%%

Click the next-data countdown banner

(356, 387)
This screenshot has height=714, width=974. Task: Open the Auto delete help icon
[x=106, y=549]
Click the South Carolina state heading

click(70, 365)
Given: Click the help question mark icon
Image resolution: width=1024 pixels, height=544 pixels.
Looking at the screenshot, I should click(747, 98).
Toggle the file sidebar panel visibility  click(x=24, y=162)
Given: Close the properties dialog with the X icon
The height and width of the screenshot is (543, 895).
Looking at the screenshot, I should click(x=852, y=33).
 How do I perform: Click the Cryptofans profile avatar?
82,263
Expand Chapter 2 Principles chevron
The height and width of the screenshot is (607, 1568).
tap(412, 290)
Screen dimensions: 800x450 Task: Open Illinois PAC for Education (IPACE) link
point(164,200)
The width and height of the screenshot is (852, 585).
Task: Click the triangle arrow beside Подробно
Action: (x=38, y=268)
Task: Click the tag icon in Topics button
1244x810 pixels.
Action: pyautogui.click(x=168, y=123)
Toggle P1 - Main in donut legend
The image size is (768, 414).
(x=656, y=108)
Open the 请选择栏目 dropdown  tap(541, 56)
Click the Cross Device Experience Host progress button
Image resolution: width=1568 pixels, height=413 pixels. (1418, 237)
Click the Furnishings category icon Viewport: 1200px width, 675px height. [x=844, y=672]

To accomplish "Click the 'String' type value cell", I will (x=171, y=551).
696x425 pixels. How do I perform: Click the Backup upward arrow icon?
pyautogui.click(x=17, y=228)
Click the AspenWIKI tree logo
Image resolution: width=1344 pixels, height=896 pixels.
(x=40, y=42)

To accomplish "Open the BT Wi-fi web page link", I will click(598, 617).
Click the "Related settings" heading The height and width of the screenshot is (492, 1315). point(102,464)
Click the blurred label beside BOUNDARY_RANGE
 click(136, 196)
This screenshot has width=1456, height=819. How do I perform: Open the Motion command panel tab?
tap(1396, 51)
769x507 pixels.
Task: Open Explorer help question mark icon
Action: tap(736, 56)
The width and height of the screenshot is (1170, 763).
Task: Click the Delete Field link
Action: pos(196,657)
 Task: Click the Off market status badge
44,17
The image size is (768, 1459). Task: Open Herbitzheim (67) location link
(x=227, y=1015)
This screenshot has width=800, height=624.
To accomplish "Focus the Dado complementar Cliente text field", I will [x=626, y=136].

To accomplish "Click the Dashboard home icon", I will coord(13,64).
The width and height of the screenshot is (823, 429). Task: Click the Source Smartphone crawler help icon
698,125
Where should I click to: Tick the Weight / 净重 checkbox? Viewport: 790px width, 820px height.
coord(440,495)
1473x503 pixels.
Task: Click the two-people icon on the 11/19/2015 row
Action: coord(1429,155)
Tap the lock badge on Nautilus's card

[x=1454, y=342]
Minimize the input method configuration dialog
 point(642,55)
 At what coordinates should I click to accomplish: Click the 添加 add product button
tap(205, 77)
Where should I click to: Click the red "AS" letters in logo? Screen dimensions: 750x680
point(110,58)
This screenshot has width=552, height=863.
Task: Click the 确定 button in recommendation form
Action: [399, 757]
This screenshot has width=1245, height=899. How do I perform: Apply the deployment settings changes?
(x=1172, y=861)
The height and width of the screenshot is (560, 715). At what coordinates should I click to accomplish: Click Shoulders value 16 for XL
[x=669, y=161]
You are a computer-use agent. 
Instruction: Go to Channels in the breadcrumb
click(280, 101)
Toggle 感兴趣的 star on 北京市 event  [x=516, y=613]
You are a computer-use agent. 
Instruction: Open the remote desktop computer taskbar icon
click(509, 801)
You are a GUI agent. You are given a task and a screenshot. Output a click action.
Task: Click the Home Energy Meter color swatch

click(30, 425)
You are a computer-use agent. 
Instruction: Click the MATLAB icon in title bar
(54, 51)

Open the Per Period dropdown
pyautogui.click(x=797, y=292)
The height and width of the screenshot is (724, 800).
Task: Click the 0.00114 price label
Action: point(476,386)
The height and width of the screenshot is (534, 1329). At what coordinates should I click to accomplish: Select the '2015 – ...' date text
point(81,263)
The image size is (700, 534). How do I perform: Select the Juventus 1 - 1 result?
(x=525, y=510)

%%

[To do]:
Transcribe the full listing exactly, omitting nothing.

[Answer box]:
Click the next-data countdown banner

(356, 387)
This screenshot has height=714, width=974. Task: Open the Auto delete help icon
[x=106, y=549]
Click the South Carolina state heading

click(70, 365)
Given: Click the help question mark icon
Image resolution: width=1024 pixels, height=544 pixels.
Looking at the screenshot, I should click(747, 98).
Toggle the file sidebar panel visibility  click(x=24, y=162)
Given: Close the properties dialog with the X icon
The height and width of the screenshot is (543, 895).
Looking at the screenshot, I should click(x=852, y=33).
 How do I perform: Click the Cryptofans profile avatar?
82,263
Expand Chapter 2 Principles chevron
The height and width of the screenshot is (607, 1568).
tap(412, 290)
Screen dimensions: 800x450 Task: Open Illinois PAC for Education (IPACE) link
point(164,200)
The width and height of the screenshot is (852, 585).
Task: Click the triangle arrow beside Подробно
Action: (x=38, y=268)
Task: Click the tag icon in Topics button
1244x810 pixels.
Action: pyautogui.click(x=168, y=123)
Toggle P1 - Main in donut legend
The image size is (768, 414).
(x=656, y=108)
Open the 请选择栏目 dropdown  tap(541, 56)
Click the Cross Device Experience Host progress button
Image resolution: width=1568 pixels, height=413 pixels. (1418, 237)
Click the Furnishings category icon Viewport: 1200px width, 675px height. [x=844, y=672]

To accomplish "Click the 'String' type value cell", I will (x=171, y=551).
696x425 pixels. How do I perform: Click the Backup upward arrow icon?
pyautogui.click(x=17, y=228)
Click the AspenWIKI tree logo
Image resolution: width=1344 pixels, height=896 pixels.
(x=40, y=42)

To accomplish "Open the BT Wi-fi web page link", I will click(598, 617).
Click the "Related settings" heading The height and width of the screenshot is (492, 1315). point(102,464)
Click the blurred label beside BOUNDARY_RANGE
 click(136, 196)
This screenshot has width=1456, height=819. How do I perform: Open the Motion command panel tab?
tap(1396, 51)
769x507 pixels.
Task: Open Explorer help question mark icon
Action: tap(736, 56)
The width and height of the screenshot is (1170, 763).
Task: Click the Delete Field link
Action: pos(196,657)
 Task: Click the Off market status badge
44,17
The image size is (768, 1459). Task: Open Herbitzheim (67) location link
(x=227, y=1015)
This screenshot has width=800, height=624.
To accomplish "Focus the Dado complementar Cliente text field", I will [x=626, y=136].

To accomplish "Click the Dashboard home icon", I will coord(13,64).
The width and height of the screenshot is (823, 429). Task: Click the Source Smartphone crawler help icon
698,125
Where should I click to: Tick the Weight / 净重 checkbox? Viewport: 790px width, 820px height.
coord(440,495)
1473x503 pixels.
Task: Click the two-people icon on the 11/19/2015 row
Action: coord(1429,155)
Tap the lock badge on Nautilus's card

[x=1454, y=342]
Minimize the input method configuration dialog
 point(642,55)
 At what coordinates should I click to accomplish: Click the 添加 add product button
tap(205, 77)
Where should I click to: Click the red "AS" letters in logo? Screen dimensions: 750x680
point(110,58)
This screenshot has width=552, height=863.
Task: Click the 确定 button in recommendation form
Action: [399, 757]
This screenshot has width=1245, height=899. How do I perform: Apply the deployment settings changes?
(x=1172, y=861)
The height and width of the screenshot is (560, 715). At what coordinates should I click to accomplish: Click Shoulders value 16 for XL
[x=669, y=161]
You are a computer-use agent. 
Instruction: Go to Channels in the breadcrumb
click(280, 101)
Toggle 感兴趣的 star on 北京市 event  [x=516, y=613]
You are a computer-use agent. 
Instruction: Open the remote desktop computer taskbar icon
click(509, 801)
You are a GUI agent. You are given a task and a screenshot. Output a click action.
Task: Click the Home Energy Meter color swatch

click(30, 425)
You are a computer-use agent. 
Instruction: Click the MATLAB icon in title bar
(54, 51)

Open the Per Period dropdown
pyautogui.click(x=797, y=292)
The height and width of the screenshot is (724, 800).
Task: Click the 0.00114 price label
Action: point(476,386)
The height and width of the screenshot is (534, 1329). At what coordinates should I click to accomplish: Select the '2015 – ...' date text
point(81,263)
The image size is (700, 534). How do I perform: Select the Juventus 1 - 1 result?
(x=525, y=510)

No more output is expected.